Almond milk or cashew, pistachio or hazelnut – nut milks are the most popular of dairy-free alternatives out there. And for good reason.
Creamy, smooth and refreshing, nut milks can provide new and tasty flavours to your cooking, whether blitzed into a smoothie or whisked into pancake batter, or mixed with cinnamon, vanilla or honey for a sweet drink. There are many dairy-free milk alternatives out there – oat and rice are cheaper alternatives, while sesame and coconut provide interesting flavours. Check out our DIY guide to dairy-free milk for more.
How to make nut milks
To make nut milks, you follow the same process whichever nut you choose to use. It’s simply a case of soaking nuts, blending them with water and straining out the milk. Easy! The only thing that may change is the soaking time. Find a guide to soaking times below, but it’s good to know that there’s no maximum time you can soak your nuts – in fact, the longer you leave them (up to two days), the creamier your milk will be.
Before you begin, you’ll need a high-speed blender and a piece of muslin or cheesecloth. A nut-bag works too, of course, but it’s not essential. Let’s get down to it…

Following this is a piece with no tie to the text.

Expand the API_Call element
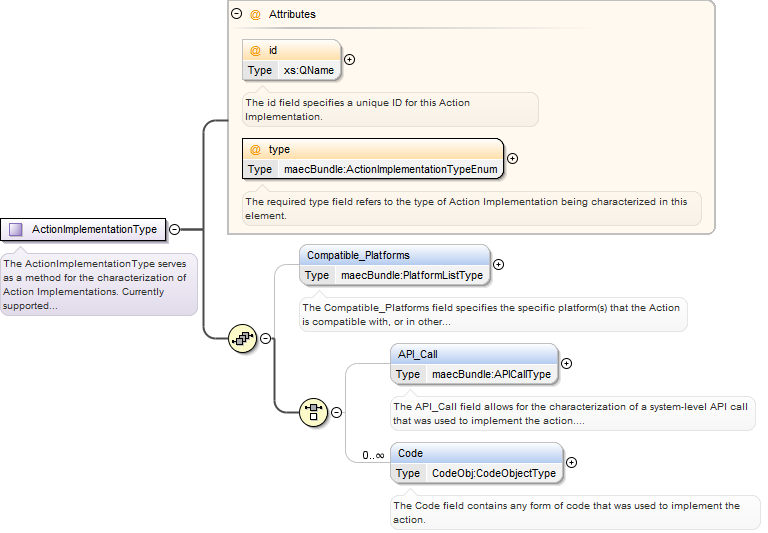Viewport: 768px width, 533px height. click(x=566, y=363)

6 easy steps to homemade almond milk
Soak 1 cup of raw, unsalted almonds in plenty of water for 8 to 12 hours. Use blanched almonds, but if they have their skins on, you can just peel them off after soaking.

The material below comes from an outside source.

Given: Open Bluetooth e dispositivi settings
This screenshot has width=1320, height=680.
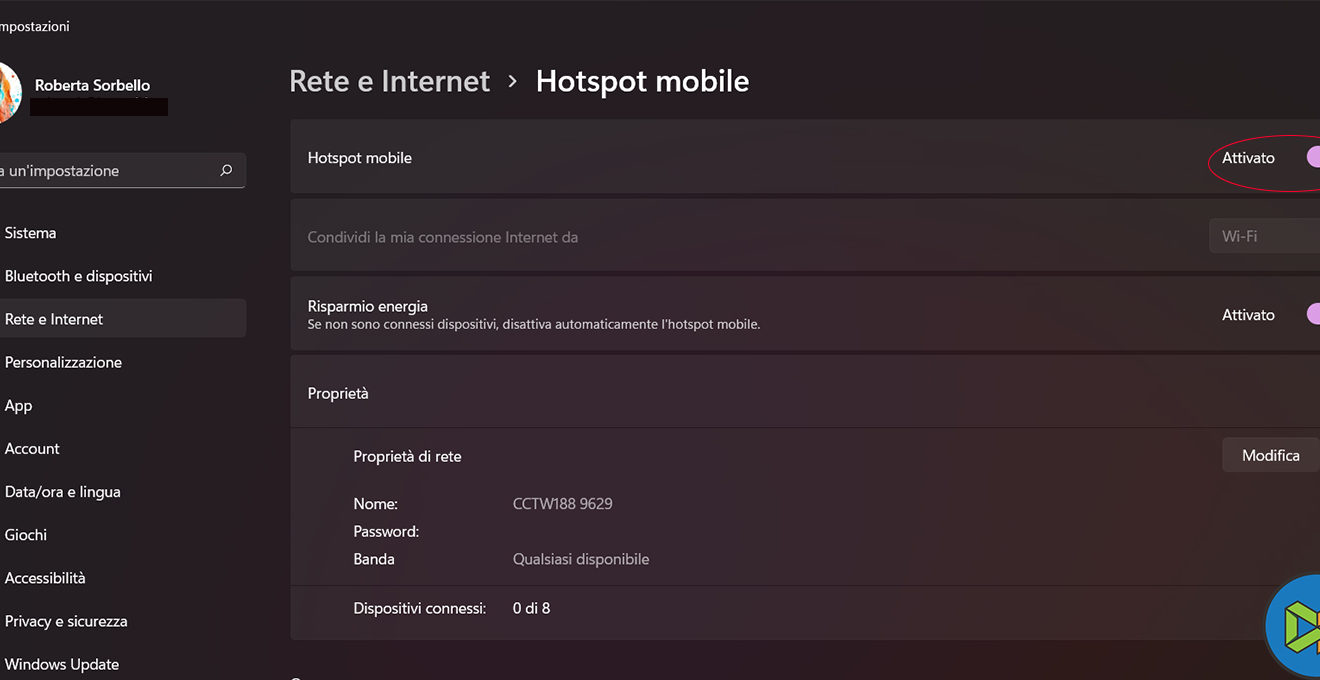Looking at the screenshot, I should (78, 276).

Drain and rinse the almonds, discarding the soaking water, then place in a high-speed blender with 2 cups of cold water.
Blitz until smooth and creamy, then taste – this ratio will give you the consistency of skimmed milk. If you like it creamier, use less water. If you want it more watery, use more water.
Place a piece of muslin or cheesecloth over a large bowl, then carefully pour the blitzed almonds into the middle.

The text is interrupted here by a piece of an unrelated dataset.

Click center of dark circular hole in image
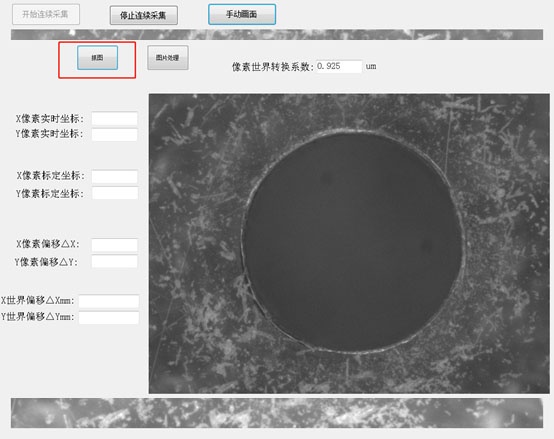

Gather up the edges of the cloth and bunch it together, then squeeze out the milk into the bowl, squeezing to extract every last bit of liquid.
Store the milk in a clean bottle and keep in the fridge for up to about four days.
Soak for 8 hours: almonds, hazelnuts, macadamias, peanuts, pine nuts
Soak for 4 hours: pecans, walnuts
Soak for 2 hours: cashews
No soaking needed: pistachios, brazil nuts
Don’t throw the nut pulp!
Make it into flour by drying it out, whizzing it up again in the blender and storing it in a dry container until needed – use it as a substitute in baking or check out this alternative flour guide to making pancakes.